The input
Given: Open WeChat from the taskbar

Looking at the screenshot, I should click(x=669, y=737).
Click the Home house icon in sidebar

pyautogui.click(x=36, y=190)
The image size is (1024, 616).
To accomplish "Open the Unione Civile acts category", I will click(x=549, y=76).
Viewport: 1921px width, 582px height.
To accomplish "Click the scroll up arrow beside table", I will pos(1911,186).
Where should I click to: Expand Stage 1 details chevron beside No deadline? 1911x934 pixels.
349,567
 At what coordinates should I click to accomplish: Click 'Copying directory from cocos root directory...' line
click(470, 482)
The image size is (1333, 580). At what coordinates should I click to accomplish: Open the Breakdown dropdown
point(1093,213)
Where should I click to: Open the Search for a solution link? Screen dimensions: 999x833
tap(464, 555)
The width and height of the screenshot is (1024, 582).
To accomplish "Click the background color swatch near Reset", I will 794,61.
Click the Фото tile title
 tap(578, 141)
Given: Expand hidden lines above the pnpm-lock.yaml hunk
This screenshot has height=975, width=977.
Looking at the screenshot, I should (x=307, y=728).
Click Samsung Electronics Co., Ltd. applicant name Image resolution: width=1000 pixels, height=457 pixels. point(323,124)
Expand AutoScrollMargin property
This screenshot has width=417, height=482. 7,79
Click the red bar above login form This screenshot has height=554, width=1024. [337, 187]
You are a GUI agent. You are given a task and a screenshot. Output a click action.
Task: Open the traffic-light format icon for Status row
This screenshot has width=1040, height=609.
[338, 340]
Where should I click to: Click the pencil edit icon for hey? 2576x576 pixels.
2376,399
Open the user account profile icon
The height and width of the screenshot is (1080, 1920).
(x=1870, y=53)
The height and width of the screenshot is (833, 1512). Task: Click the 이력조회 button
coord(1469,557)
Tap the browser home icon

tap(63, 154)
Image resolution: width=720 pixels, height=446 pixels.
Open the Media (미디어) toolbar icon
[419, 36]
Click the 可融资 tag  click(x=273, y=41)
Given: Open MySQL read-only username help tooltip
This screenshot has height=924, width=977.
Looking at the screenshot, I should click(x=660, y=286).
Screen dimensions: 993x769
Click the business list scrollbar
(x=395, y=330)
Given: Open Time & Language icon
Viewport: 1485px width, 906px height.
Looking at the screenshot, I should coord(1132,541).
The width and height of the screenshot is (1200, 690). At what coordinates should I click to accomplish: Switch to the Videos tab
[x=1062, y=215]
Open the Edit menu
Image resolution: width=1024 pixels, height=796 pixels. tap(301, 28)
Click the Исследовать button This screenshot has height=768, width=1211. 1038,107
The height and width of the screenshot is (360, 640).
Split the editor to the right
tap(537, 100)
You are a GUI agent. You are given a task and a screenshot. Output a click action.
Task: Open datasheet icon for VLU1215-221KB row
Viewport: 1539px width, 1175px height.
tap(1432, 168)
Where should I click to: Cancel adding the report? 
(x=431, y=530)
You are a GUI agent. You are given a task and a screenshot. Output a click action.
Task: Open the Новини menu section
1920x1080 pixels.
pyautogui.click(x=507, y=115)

Task description
Where the line containing "Task: Open datasheet" appears in the data above, begin there and reproduce every line to the end exactly; include nothing else.

Response
Task: Open datasheet icon for VLU1215-221KB row
Viewport: 1539px width, 1175px height.
tap(1432, 168)
Where should I click to: Cancel adding the report? 
(x=431, y=530)
You are a GUI agent. You are given a task and a screenshot. Output a click action.
Task: Open the Новини menu section
1920x1080 pixels.
pyautogui.click(x=507, y=115)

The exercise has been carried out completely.